Entergy VP: We Have to Fundamentally ‘Reshape the Grid’ (Greentech Media)
Delivering electricity to 2.9 million customers in Louisiana, Mississippi, Arkansas and Texas, Entergy is implementing advanced data analytics and internet-of-things technology across all its divisions. This article features a sit down with Entergy VP, Raiford Smith.
Utility programs are a valuable and growing resource to the affordable housing community. According to ACEEE’s 2018 State Energy Efficiency Scorecard, utilities across the U.S. dedicated $7.9 billion to energy efficiency programs in 2017 alone. Likewise, utility investments designated for affordable multifamily programs have grown significantly over the past five years, and the gap between affordable multifamily’s share of the residential market and their share of utility residential investment is beginning to close in many states.
As tech companies and other large energy consumers are increasingly focusing on shifting toward a cleaner power supply, they face a choice to work with utilities or directly with developers.
Dominion's deal with Eversource and United Illuminating puts an end to speculation over Connecticut's sole nuclear plant, which the company had said would close if it did not secure a contract by today, March 15.
The 10 year deal will cover 9 million MWh of output annually, more than half of the plant's annual output of about 16.5 million MWh. Connecticut regulators selected the rest of Millstone's output as part of a clean energy solicitation last year.
A new high efficiency, ultra-low emissions commercial water heating and space cooling unit, which begins field demonstrations at two Southern California restaurants this week, could dish out energy savings, lower operating costs, and reduce greenhouse gas emissions for foodservice and hospitality facility operators.

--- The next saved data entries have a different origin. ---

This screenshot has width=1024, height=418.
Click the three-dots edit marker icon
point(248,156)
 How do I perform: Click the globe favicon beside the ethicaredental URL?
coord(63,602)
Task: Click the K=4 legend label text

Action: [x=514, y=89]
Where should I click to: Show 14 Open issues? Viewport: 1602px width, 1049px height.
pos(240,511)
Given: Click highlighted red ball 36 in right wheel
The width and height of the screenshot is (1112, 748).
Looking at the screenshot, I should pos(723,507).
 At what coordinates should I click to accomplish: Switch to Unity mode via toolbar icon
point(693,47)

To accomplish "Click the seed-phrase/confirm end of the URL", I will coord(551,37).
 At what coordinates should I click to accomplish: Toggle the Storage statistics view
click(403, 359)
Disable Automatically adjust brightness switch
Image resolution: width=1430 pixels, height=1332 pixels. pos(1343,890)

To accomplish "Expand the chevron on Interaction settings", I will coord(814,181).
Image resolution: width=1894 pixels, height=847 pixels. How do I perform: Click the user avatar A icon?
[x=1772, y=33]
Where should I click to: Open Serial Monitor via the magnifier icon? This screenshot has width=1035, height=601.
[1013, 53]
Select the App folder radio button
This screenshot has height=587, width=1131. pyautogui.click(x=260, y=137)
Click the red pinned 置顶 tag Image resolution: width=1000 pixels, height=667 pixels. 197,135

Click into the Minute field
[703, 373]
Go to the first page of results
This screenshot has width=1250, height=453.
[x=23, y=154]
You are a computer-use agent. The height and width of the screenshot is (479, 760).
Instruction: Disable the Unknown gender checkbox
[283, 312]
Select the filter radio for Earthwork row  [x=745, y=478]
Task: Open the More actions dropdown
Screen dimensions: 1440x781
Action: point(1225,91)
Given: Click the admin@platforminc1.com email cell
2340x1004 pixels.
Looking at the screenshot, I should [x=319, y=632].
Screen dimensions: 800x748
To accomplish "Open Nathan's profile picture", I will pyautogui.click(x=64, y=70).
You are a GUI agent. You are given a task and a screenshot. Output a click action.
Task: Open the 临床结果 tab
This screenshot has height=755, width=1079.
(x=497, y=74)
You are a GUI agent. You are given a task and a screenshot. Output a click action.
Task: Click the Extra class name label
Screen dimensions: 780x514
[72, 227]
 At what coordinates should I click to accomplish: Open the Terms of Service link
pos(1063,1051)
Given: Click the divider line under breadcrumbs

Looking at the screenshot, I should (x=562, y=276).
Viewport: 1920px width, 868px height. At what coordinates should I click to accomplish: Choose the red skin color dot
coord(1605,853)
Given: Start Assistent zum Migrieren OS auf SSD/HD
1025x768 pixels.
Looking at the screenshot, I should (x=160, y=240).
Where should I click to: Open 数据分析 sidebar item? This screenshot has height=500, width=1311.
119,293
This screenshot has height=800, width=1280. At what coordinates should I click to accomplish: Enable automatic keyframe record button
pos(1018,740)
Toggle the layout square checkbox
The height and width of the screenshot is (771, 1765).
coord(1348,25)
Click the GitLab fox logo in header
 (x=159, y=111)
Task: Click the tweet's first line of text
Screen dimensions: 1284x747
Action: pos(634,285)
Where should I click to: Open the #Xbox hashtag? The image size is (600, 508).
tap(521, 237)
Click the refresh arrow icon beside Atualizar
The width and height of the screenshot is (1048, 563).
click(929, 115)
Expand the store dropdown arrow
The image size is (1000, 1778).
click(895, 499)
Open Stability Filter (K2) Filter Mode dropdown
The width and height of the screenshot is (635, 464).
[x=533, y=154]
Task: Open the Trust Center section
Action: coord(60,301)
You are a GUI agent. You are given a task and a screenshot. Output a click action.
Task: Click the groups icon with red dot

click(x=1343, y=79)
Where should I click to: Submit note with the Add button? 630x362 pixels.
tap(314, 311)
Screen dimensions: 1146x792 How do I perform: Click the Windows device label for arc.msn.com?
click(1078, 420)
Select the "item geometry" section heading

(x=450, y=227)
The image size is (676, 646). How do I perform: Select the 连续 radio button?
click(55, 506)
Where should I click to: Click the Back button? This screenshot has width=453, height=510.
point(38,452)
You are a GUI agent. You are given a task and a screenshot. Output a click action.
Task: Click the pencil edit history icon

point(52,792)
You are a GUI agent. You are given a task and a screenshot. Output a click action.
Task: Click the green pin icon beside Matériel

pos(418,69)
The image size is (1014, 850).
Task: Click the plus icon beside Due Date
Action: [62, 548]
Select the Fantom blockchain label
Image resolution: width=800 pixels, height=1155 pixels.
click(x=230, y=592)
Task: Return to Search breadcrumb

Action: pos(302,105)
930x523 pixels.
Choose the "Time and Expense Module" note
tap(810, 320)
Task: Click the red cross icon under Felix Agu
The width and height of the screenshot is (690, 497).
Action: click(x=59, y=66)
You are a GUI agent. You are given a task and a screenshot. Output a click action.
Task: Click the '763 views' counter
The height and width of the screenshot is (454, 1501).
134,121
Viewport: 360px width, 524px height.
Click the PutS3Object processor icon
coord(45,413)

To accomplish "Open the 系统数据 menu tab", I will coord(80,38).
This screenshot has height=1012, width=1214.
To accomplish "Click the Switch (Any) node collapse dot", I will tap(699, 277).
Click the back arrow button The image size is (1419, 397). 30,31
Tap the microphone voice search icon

That’s according to Stone Mountain Technologies, Inc. (SMTI), maker of the new technology, which uses a thermally driven heat pump fuelled by natural gas or propane to capture ambient energy, achieving a heating efficiency of 140% or greater. It is projected to reduce energy use by 30 to 50% compared to standard natural gas water heaters. The highly-efficient heat pump also provides space cooling simultaneously, which reduces the need for air conditioning and can help lessen electricity use.